A 23 de Junho de 2026, em entrevista à Televisão Pública de Angola, o Ministro da Justiça e Direitos Humanos afirmou :
"Desde que nós chegamos à Justiça em 2022, existia um plano de massificação do registo civil e do bilhete de identidade. E nós, olhando para todos os constrangimentos e situações que existiam, que resultaram das reclamações das pessoas e também da análise do nosso próprio processo, fizemos uma análise SWOT ao nosso processo de universalização, de massificação e identificamos as suas deficiências e as suas valências e transformamos esse plano numa universalização."
[...]
"(...) o plano de universalização do bilhete de identidade tem várias dimensões. Tem uma dimensão material, logística, em que o Estado tem a obrigação de garantir que existam equipamentos tecnológicos em toda a extensão do território nacional para que o bilhete de identidade seja emitido com maior celeridade. Nós estamos a fazer isso. Neste momento, das 21 províncias, estão 19 províncias com cobertura nacional de impressão do bilhete de identidade. Faltam apenas o Moxico e Cabinda. Estas duas províncias vão ficar concluídas amanhã."
[...]
"(...) antes do plano da universalização, a impressão do bilhete de identidade era central. Era feita no Kilamba, no Centro de Produção do Bilhete de Identidade e não havia impressão local. Este resultado foi alcançado por decisão do Estado em colmatar uma série de deficiências que o processo de impressão local continha. Hoje que estes resultados e estas questões foram superadas, já há condição para que o Estado possa voltar a fazer impressão local dos documentos e em todas as províncias."

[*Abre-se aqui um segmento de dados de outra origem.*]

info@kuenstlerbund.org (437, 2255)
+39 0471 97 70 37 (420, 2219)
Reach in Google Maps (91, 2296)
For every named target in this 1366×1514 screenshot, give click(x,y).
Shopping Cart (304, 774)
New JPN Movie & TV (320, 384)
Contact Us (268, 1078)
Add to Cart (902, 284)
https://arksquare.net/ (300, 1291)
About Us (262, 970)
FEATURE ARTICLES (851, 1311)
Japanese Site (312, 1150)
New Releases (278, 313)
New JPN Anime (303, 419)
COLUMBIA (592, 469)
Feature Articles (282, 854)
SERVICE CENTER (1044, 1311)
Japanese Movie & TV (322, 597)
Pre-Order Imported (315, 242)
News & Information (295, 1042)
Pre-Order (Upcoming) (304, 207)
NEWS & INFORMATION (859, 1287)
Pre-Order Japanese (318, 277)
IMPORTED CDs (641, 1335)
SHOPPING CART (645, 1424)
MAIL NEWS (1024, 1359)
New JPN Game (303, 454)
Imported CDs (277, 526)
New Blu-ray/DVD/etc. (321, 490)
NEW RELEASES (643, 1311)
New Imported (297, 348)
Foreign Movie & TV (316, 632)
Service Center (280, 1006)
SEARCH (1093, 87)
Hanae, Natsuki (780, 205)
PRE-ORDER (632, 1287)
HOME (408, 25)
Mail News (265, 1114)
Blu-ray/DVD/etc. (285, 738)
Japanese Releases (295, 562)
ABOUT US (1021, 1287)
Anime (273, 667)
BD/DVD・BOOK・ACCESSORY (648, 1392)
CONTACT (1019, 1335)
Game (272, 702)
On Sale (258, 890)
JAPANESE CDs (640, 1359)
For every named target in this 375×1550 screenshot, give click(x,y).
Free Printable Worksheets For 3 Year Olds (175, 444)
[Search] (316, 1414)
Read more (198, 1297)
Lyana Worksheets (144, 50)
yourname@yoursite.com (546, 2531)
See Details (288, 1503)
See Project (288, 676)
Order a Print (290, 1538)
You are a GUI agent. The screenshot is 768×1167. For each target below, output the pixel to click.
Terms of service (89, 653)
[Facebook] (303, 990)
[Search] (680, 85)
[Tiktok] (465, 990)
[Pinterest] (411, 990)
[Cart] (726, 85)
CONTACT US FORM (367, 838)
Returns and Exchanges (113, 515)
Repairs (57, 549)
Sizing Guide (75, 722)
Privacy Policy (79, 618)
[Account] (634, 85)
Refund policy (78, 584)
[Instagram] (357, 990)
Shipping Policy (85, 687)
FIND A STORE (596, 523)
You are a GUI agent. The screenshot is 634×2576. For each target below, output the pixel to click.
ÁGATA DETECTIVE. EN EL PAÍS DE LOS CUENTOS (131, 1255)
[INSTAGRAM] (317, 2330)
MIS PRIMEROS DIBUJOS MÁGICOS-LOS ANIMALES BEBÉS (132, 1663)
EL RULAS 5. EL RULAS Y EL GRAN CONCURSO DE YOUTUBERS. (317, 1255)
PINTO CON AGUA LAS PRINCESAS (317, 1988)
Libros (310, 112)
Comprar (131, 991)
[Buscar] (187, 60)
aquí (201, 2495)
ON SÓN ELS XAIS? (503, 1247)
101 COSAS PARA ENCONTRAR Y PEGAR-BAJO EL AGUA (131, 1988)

Como se pode perceber, o Ministro sugeriu que o abandono da impressão local do BI a favor da sua centralização no Centro de Produção do Bilhete de Identidade (CPBI) do Kilamba, em Luanda, terá sido uma medida transitória enquanto se colmatavam "uma série de deficiências que o processo de impressão local continha". Ora, o CPBI custou ao Estado 243 milhões de dólares americanos, tendo sido apresentado, na altura da sua inauguração em Novembro de 2019, como uma solução que operaria uma "revolução" no acesso dos cidadãos ao BI, de tal modo que se perspectivou atingir uma cobertura do BI, no final de 2022, acima da meta dos 77% prevista no PDN 2018-2022. Contudo, o Censo de 2024 indicou que a cobertura nesse ano era de apenas cerca de 52% para cidadãos com 5 ou mais anos de idade (65% para cidadãos com 18 ou mais anos de idade).
Então, se a solução de 243 milhões de dólares não pode ser tida, de facto, como "revolucionária", pelos resultados produzidos, não abonando, por isso, a favor do Estado, pior é tê-la como solução transitória para a melhoria do sistema de emissão, cuja impressão do BI já era descentralizada nos postos de identificação, que havia sido iniciado em Agosto de 2009, na sequência da aprovação Lei n.º 4/09, de 30 de Junho, Lei Sobre o Regime Jurídico da Identificação Civil e Emissão do Bilhete de Identidade de Cidadão Nacional. Parece ficar evidente que os 243 milhões de dólares teriam sido melhor empregues se investidos directa e imediatamente, na altura, na melhoria do sistema então existente, contemplando a digitalização dos processos dos registos e identificação civis, tornar as bases de dados universais, assegurar a sua interoperabilidade e garantir a fiabilidade dos sistemas de informação e comunicação. De lá para cá, o Estado volta a despender recursos com o mesmo fim, uma situação a qual se pode fazer um paralelo com a violação do princípio non bis in idem . Na verdade, essa é uma situação que se tornou comum nas acções do Estado, como consequência de processos da sua preparação deficientes, consubstanciadas em maus diagnósticos e falta estudos aprofundados das soluções, seja por incompetência ou por rentismo.
*Economista
1 Cf. em: https://www.youtube.com/watch?v=J84Pw6F5DRI&t=604s.
2 Princípio jurídico segundo o qual uma pessoa não deve ser julgada ou punida mais de uma vez pelo mesmo facto.